If you’ve visited before, you probably already noticed I’m a fan of The Hobbit and Lord of the Rings. I first discovered the books back in high school and have read them all a few dozen times, along with others by J.R.R. Tolkein. I also love what Peter Jackson has done in the movies, and have seen the LOTR trilogy – extended editions, mind you – a dozen times or more. I’ve already seen the first two Hobbit movies three or four times each. Yes, I know he added a lot of stuff to it and turned a single book into three movies. Please excuse me while I chuckle at those who were surprised.

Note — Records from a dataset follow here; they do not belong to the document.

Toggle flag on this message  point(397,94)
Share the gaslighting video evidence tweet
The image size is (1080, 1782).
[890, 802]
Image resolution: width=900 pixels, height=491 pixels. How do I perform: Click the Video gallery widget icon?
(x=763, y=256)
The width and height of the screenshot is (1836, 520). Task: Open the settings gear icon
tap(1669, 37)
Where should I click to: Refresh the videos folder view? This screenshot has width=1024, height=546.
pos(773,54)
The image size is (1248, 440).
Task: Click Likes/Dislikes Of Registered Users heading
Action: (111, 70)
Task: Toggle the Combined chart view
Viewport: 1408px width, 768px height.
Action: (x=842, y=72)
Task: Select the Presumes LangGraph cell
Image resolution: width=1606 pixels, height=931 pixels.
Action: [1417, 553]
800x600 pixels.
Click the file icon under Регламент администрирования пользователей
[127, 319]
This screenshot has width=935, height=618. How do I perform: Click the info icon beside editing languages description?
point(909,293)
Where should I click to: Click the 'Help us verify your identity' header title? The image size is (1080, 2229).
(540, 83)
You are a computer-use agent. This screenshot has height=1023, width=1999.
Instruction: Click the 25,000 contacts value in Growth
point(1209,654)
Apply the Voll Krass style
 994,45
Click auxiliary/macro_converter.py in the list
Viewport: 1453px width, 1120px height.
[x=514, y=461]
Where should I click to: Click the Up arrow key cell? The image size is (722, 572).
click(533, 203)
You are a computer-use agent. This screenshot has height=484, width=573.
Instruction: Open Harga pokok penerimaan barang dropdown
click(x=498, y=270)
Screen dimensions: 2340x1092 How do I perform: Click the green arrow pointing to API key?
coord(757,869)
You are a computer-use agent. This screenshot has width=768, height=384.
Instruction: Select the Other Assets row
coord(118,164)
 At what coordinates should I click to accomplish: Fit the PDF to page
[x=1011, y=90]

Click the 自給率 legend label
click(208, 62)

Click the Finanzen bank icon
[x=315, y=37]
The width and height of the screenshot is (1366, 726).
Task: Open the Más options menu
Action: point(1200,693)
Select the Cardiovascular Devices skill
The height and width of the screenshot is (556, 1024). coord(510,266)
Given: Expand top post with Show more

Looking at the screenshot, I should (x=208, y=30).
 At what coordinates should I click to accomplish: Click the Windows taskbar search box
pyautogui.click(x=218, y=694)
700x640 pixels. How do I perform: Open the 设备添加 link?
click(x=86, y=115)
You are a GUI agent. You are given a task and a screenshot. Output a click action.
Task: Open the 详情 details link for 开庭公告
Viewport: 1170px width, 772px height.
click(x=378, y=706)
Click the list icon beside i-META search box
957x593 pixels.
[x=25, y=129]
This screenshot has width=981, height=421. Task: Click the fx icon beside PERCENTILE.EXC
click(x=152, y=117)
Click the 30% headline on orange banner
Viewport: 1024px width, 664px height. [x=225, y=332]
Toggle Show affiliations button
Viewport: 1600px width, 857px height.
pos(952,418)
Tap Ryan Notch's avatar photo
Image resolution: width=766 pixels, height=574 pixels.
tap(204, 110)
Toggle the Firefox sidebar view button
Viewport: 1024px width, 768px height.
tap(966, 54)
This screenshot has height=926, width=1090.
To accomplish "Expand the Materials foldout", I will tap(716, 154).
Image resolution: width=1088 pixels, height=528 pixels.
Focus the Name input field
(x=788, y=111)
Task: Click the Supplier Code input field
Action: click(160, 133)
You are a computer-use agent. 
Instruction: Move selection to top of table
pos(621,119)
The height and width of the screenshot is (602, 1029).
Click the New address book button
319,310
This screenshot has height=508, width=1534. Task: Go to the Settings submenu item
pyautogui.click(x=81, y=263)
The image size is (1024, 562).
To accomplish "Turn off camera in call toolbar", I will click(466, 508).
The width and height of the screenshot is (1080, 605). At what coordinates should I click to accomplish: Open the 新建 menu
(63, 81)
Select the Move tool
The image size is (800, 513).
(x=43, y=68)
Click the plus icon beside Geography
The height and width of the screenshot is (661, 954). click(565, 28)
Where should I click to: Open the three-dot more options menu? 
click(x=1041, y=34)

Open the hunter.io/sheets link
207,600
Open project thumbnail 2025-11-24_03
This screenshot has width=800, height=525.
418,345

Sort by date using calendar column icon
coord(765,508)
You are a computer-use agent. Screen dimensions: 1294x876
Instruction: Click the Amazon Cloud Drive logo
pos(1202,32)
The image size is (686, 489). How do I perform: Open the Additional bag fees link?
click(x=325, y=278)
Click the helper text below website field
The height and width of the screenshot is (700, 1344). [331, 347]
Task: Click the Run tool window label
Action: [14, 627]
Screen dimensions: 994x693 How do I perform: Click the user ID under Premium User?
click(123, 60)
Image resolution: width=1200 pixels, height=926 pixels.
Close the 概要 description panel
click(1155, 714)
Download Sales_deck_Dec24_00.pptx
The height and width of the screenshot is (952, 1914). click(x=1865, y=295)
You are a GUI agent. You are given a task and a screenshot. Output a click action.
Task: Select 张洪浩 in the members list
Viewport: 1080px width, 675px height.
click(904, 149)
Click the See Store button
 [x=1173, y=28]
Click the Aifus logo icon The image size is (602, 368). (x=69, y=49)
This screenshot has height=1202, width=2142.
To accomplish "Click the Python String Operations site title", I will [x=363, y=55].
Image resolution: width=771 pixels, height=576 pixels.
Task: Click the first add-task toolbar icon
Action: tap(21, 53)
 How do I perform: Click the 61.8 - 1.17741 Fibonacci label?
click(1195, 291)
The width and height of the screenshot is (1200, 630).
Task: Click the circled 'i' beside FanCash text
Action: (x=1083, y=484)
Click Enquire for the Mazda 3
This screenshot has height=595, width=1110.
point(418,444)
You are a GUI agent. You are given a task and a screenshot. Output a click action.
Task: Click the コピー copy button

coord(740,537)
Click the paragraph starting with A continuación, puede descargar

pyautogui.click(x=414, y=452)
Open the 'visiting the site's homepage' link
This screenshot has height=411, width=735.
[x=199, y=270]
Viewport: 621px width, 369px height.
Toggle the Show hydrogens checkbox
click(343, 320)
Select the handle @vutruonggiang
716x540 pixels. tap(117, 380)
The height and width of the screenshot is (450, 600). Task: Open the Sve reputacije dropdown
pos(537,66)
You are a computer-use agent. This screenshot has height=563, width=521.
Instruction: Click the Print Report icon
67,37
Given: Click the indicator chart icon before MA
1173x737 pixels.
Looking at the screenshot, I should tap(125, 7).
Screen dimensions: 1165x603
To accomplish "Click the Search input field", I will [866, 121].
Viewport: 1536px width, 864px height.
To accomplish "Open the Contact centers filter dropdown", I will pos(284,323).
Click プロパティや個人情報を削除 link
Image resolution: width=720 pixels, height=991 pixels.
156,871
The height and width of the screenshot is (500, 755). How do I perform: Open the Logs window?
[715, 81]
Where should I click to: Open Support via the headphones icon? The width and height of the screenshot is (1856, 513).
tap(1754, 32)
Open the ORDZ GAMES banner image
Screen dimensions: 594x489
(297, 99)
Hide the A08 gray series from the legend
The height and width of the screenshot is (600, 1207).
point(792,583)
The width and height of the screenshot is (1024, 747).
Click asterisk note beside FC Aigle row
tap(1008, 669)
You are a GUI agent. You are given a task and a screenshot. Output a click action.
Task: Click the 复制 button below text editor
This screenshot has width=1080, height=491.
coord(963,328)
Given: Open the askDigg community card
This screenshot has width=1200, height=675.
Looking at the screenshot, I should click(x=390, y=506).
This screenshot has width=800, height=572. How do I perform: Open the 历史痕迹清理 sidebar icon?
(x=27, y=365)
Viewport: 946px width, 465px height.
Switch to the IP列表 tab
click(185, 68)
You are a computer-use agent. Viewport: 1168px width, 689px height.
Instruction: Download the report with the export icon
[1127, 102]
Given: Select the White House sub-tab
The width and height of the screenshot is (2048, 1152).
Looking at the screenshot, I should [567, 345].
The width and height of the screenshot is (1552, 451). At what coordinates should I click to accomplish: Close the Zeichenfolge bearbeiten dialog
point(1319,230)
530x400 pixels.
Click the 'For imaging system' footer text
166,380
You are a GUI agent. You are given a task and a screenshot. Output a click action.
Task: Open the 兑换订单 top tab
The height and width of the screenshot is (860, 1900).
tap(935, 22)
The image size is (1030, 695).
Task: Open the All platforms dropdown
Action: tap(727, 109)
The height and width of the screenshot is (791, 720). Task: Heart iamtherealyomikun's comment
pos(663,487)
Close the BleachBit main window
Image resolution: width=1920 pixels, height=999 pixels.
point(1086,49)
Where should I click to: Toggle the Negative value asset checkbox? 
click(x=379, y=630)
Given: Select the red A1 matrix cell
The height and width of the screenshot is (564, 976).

I mean, really; it’s Peter Jackson. Just be glad he didn’t split his other big work in to two movies: King and Kong, you know? That would have upset me. But more Hobbit movies? Bring them on!
Now, I’m not a total fanatic about it. I don’t have The One Ring, or Sting, or even a costume. Just because I want a Hobbit House buried under a hill like Bag End doesn’t mean I wish I was shorter than I already am, or wish I had pointy ears. (Yes, at least a few people have had their ears worked on to have points. This woman wants to be an elf.) So… I’m nowhere near the weirdest super-fan out there, OK? But I do love me some hobbits. And dwarves. And elves. But the hobbits are the coolest of all. They like a lot of the same foods I do, and since they’re like me, that makes them cool.
Hobbits like bacon. A lot. And lots of it. And when it comes down to it, isn’t that all we need to know. I mean, it’s like Jerry McGuire all over again. “You had me at bacon.” Just shut up and kiss me. They also like mushrooms. A lot. In both book and movie versions of The Fellowship of the Ring, Frodo’s crew goes ape over mushrooms. It’s like they found the key to immortality or something. (Wait, the ring is the key to immortality and… WAY off topic. Back to work.) And they like cheese, as evidenced by the fact that there always seems to be a wheel or six of the stuff on hand in the Baggins larder.
Macaroni and Cheese is a Comfort Food, and we all know Hobbits are into comfort. They’re also seriously into rib-stickin’ meals – which is what most Comfort Foods are – and pots of ale. Macaroni and Cheese would be a big deal in Hobbiton, I’m sure, with every old Gammer passing on the family recipe, every young wife following it carefully, carrying on the family tradition.
Not surprisingly, the tour of Hobbiton, in New Zealand, includes the Green Dragon Inn. While the menu items are authentic, it’s very limited, barely more than a sandwich shop would offer. Call it the Lunch menu. Especially at night, an true inn would have more satisfying fare. Roasts of beef, pork and fowl; racks of bones, perhaps some rabbit, and taters, as Sam Gamgee lovingly called them.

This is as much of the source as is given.